Harrison Okene, 29, was in the bathroom of the tug, called Jascon 4, during the night when it began to capsize in heavy seas, 32km off the Nigerian coast. But unlike his 11 colleagues, all of whom were locked in their rooms for safety against piracy and are thought to have died, Okene was able to find an air pocket and await rescue.
"I prayed about 100 times," he said. "When I was tired, I started calling on the name of God. I was just calling on His name for divine intervention."
The drama began on May 27, when the tug, which was towing a Chevron tanker in the Escravos area in the Gulf of Guinea, found itself in trouble.
Okene told the Nigerian newspaper the Nation: "I was dazed and everywhere was dark as I was thrown from one end of the small cubicle to another."
As he waited, 30m under the sea, water began rising in the cabin. Okene took two mattresses from the beds and sat on top of them, hoping to stay afloat.
Hungry, cold and tired, he heard loud noises as fish - he thought they could be barracuda or sharks - started thrashing around, fighting over something big. He feared it was the corpses of his colleagues, and armed himself with a plank.

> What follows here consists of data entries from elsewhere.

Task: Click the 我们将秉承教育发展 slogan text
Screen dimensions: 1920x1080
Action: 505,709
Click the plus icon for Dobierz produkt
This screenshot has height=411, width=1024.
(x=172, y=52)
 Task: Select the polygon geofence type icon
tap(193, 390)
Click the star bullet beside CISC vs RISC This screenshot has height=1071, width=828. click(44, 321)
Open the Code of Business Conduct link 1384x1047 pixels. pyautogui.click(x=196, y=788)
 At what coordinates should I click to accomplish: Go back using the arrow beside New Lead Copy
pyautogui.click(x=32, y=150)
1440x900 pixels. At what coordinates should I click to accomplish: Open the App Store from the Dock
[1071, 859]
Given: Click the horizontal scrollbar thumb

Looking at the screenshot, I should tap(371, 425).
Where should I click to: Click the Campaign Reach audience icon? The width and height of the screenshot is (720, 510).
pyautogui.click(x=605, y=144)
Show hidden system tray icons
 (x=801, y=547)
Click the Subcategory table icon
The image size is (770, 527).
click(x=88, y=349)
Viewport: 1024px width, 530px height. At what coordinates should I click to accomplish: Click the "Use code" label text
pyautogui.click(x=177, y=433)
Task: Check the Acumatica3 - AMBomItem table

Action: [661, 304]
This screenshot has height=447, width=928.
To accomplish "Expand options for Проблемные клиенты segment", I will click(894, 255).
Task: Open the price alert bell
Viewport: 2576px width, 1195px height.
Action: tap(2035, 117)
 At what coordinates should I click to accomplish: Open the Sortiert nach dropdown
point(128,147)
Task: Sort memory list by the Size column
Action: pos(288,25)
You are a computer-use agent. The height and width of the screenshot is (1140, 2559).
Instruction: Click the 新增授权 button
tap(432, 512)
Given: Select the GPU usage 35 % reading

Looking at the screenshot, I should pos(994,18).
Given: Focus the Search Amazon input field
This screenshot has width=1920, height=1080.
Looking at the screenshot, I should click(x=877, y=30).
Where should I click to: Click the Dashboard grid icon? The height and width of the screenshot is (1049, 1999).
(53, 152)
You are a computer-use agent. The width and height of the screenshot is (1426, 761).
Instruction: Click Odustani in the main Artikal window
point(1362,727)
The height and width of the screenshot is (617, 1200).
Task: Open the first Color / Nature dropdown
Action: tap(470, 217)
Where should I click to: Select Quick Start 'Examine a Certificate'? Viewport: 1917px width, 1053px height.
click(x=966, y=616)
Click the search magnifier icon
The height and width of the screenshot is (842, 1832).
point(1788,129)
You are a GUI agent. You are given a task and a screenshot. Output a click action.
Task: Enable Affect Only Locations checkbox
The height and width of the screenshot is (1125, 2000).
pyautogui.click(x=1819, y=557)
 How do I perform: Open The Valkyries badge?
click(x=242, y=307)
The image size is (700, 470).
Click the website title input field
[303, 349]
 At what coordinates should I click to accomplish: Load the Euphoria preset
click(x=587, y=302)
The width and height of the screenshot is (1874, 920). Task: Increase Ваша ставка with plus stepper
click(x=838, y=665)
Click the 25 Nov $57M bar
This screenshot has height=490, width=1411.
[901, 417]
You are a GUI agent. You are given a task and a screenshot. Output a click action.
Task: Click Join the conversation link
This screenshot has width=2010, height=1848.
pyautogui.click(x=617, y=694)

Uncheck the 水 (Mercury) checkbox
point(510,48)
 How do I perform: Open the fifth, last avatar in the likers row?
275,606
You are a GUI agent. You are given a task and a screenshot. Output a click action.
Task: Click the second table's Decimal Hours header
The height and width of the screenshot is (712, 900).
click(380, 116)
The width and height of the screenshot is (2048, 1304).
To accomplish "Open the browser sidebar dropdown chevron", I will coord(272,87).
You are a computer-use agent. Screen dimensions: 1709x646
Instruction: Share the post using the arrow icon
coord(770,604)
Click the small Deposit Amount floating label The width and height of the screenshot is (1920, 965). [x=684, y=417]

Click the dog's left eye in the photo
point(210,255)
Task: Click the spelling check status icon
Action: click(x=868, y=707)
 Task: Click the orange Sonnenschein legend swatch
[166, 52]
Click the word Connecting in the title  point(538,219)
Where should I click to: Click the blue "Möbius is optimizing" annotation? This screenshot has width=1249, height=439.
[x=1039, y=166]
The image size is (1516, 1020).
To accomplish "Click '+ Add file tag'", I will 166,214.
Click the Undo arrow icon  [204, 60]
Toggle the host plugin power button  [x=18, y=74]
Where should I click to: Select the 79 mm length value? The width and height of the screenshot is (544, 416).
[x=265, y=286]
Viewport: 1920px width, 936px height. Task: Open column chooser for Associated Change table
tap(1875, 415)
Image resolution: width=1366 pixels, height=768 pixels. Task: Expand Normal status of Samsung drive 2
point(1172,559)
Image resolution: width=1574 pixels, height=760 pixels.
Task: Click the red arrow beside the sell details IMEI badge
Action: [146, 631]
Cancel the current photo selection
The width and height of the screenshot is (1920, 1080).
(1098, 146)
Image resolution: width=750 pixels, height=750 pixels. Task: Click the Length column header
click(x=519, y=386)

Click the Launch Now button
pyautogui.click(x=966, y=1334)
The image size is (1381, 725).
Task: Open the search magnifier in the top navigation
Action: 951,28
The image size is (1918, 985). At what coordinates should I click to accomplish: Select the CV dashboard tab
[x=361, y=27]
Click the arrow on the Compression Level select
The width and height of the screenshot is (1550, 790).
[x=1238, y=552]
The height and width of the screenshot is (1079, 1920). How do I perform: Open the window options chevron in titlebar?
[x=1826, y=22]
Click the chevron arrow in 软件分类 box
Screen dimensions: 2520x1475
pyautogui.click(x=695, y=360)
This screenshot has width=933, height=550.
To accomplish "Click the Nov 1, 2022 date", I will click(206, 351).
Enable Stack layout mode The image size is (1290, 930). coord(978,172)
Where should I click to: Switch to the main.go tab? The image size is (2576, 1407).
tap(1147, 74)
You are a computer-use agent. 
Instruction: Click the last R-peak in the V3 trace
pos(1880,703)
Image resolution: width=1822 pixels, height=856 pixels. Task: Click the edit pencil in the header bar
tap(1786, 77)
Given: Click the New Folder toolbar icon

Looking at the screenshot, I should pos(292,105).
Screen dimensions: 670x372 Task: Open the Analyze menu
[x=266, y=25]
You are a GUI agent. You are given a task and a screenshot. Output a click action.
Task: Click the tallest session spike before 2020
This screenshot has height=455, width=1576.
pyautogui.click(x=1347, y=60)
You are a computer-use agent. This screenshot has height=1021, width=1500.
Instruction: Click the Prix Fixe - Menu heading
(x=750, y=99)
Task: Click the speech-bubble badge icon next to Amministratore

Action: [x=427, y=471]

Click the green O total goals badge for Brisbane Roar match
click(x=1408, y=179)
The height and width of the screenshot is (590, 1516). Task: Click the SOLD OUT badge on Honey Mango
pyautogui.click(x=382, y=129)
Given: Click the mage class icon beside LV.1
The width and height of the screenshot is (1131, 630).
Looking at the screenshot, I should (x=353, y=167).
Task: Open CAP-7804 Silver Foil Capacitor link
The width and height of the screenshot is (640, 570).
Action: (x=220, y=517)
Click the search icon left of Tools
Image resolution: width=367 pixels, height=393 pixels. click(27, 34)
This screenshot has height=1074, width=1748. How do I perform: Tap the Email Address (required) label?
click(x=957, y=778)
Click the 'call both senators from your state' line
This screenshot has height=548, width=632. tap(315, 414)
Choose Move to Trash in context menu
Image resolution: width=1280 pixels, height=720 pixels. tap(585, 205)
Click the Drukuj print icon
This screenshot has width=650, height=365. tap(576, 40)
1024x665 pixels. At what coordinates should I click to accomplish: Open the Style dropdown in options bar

"At that point I was very scared," he said. "I said, 'So this is how I am going to die? What would happen to my wife? I don't even have a child yet. What about my mother and everybody I love - so I will never see them again?"'
Describing the moment a rescuer found him, Okene said: "I touched his head and he was shocked. He was searching and I just saw the light, so I jumped into the water." Paul McDonald, a member of the rescue crew, said: "All on board could not believe how cool he was when being rescued."